You know if we only had US$10 notes, it’s very difficult to externalise because if it is US$10 000 in US$10 notes, how do you carry it? It’s huge, but if it is US$100 notes, it’s very small and you put it in your pocket.
Q: So, it was a directive to banks by the RBZ?
A: No, no, it’s not a directive. We can’t force them but we encourage them. We don’t want to see them (US$100 bills) actually and we have discussed with the banks and they also agreed.
So no one is importing the US$100 note; if you see it, it’s maybe because someone went to the United States of America and came carrying them. But banks are not importing US$100, even US$50 notes.
Q: On another issue, Deposit Protection Corporation chief executive Mr John Chikura feels that challenges regards liquidation of failed banks could be overcome if the RBZ swiftly closes banks that exhibit signs of distress. How do you react to that?
A: He is simplifying the issue: it’s not that simple because the Banking Act has steps that you need to take before you close a bank. You can’t just close a bank.
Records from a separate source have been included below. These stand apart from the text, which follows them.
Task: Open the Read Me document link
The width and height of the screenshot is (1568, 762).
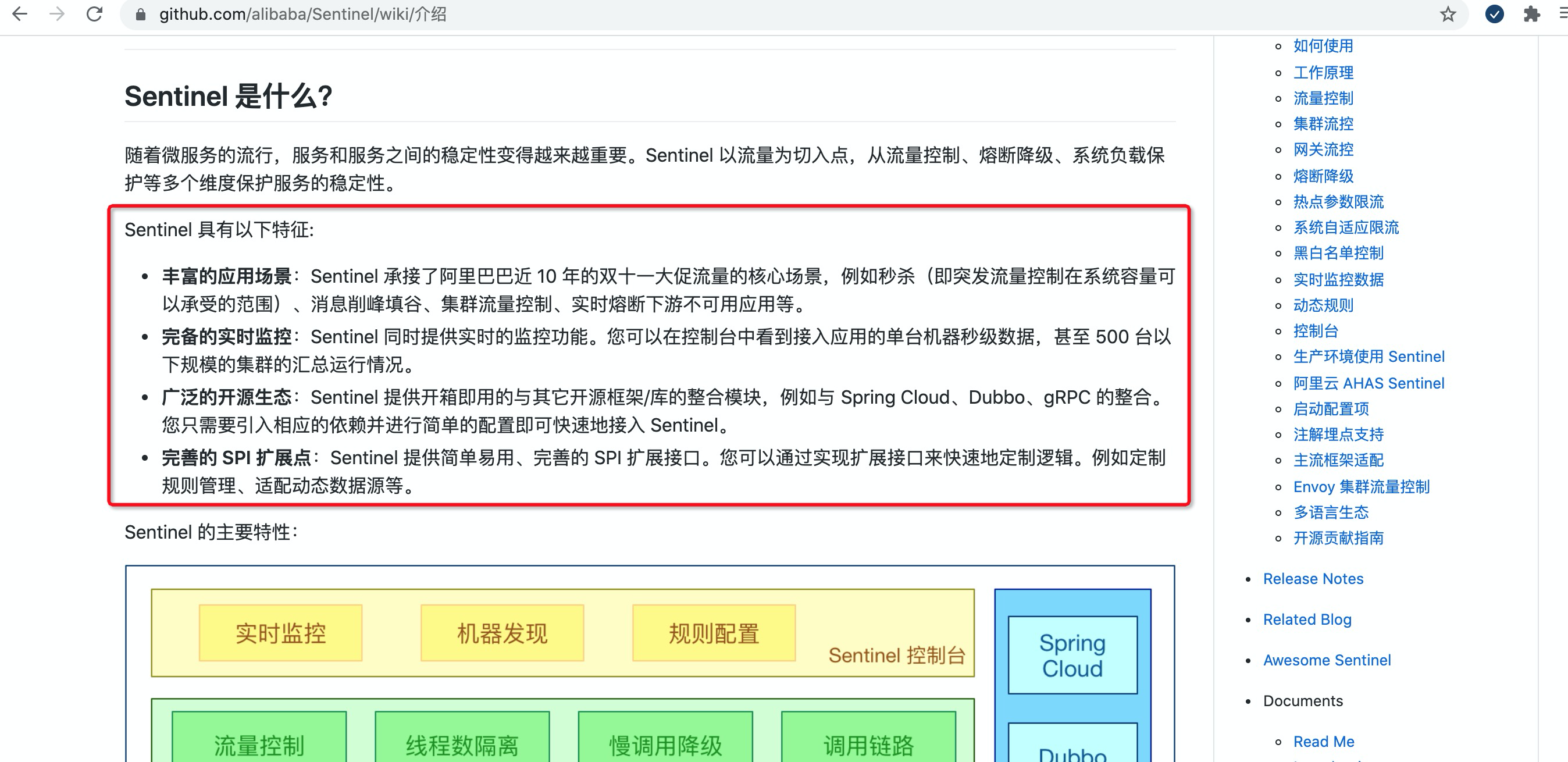Action: click(x=1323, y=741)
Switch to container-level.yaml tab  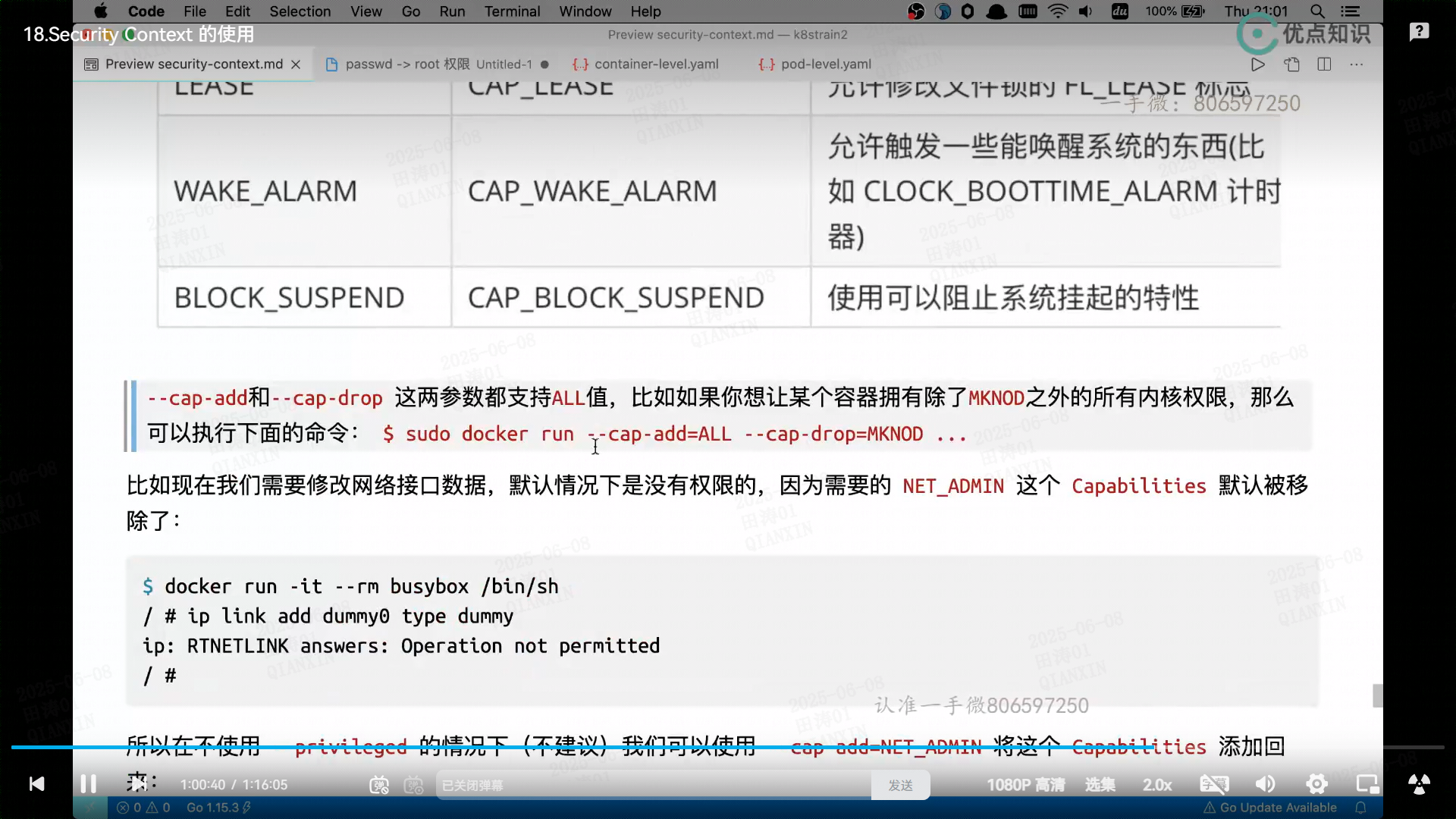[x=655, y=64]
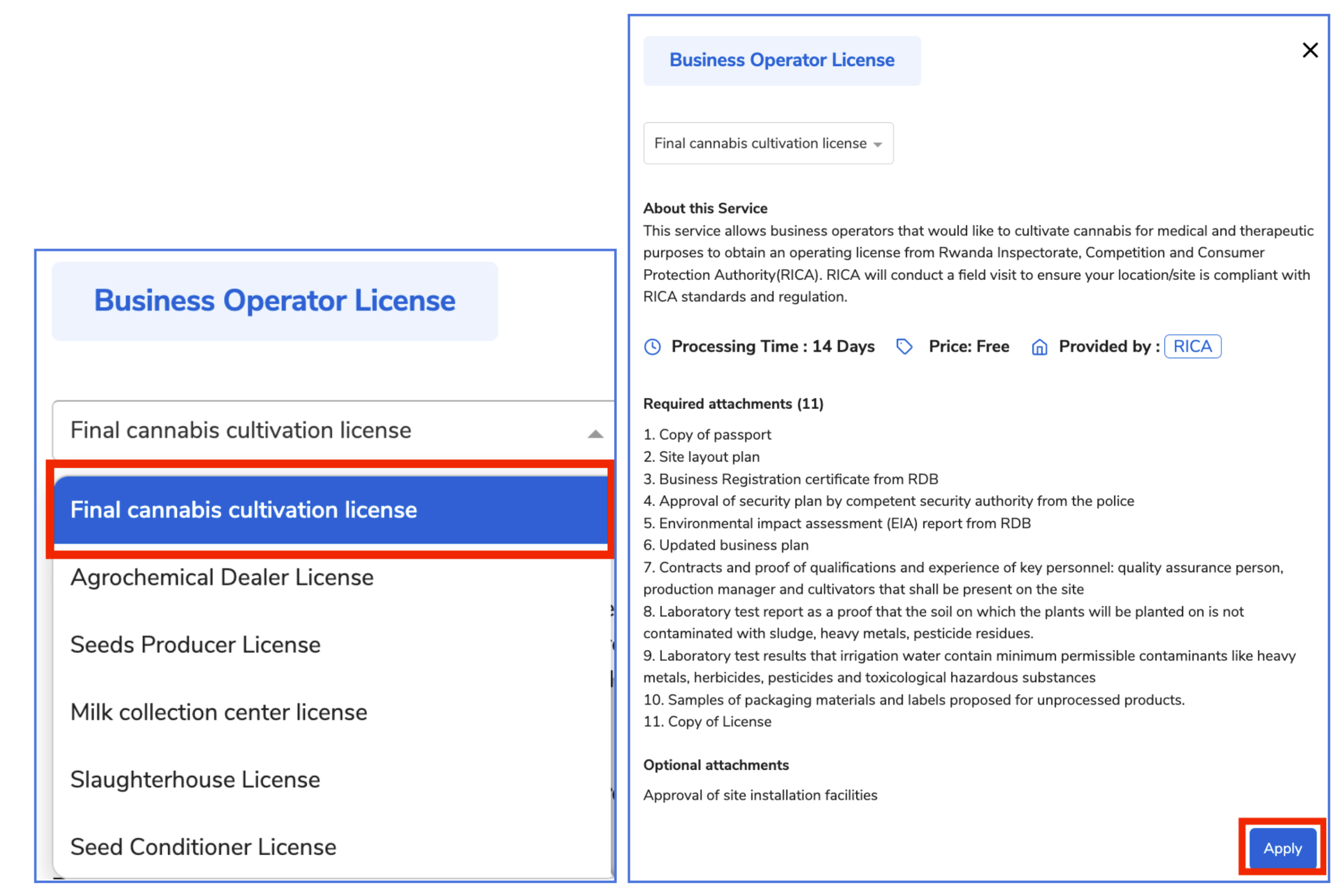1340x896 pixels.
Task: Click the right Business Operator License title
Action: pos(781,60)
You need the Minister (of Finance) to give you the permission.
First of all, when a bank is weak you give it a corrective order. When it fails to implement that corrective order, then you take them off (the corrective order). But if they continue not to implement it, then you have write to them that they stand to lose their licence.
But you yourself as central bank can’t take away the licence. You have to write to the minister; he is the one who takes away the licence, even though the RBZ is the one that issues licences.
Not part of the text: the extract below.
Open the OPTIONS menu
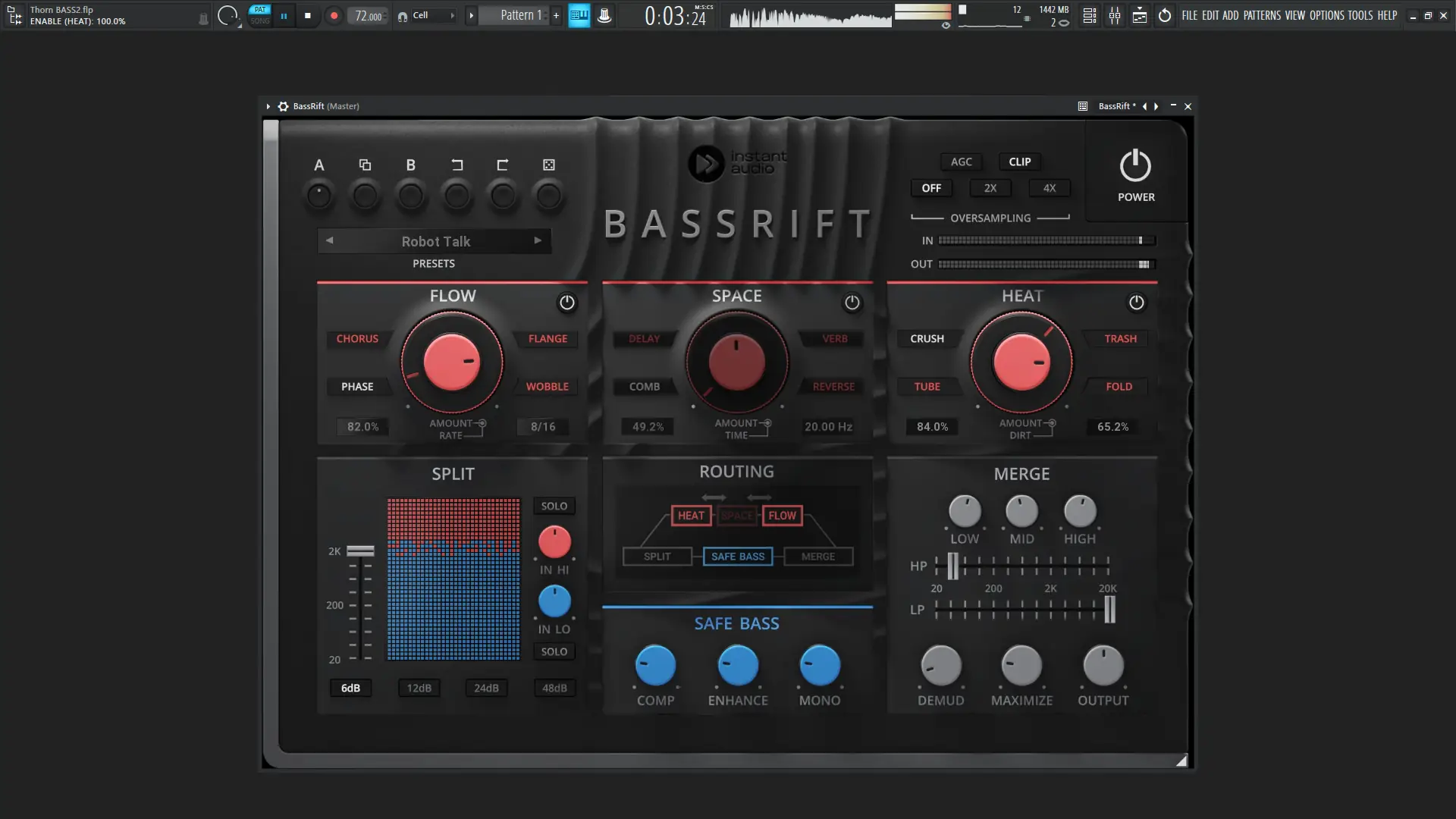The width and height of the screenshot is (1456, 819). tap(1326, 15)
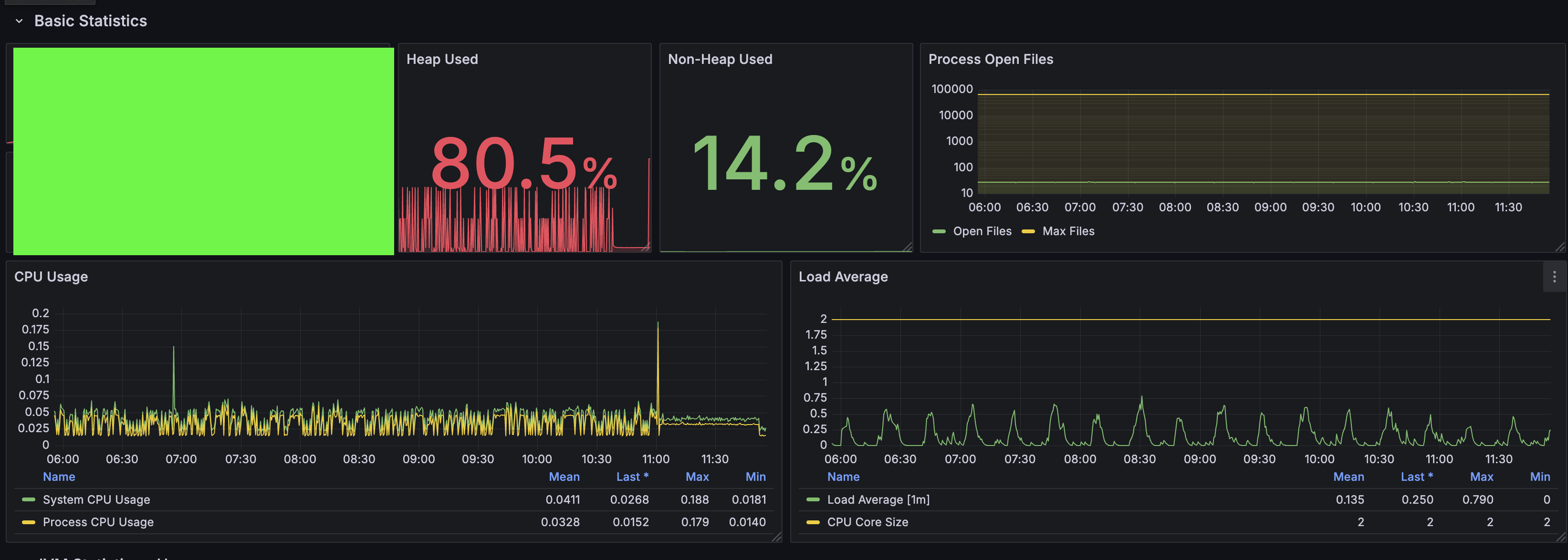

The minister will then write the bank to say “give us cause why we should not do it”. So the whole thing takes long; it’s the law not the central bank.
Q: But is there no provision for the RBZ to amend the law to ensure a decision on withdrawal of banking licences is done swiftly to protect depositors?
A: That one we do take. Depositor funds are always protected, we also protect them but I think what we need to understand is that we are a very litigious society. If you just close down the bank, you get bogged down in courts.
The issue of Trust Bank, I don’t know how long it lasted in the courts because people here like going to the courts. So if you don’t do it by the law, you will be taken to court and it would take even longer.
That is why it is better to follow the steps and remember that we have a Constitutional Court, and you know what happened to the State Liabilities Act. The courts have said it’s not constitutional, you can attach Government property.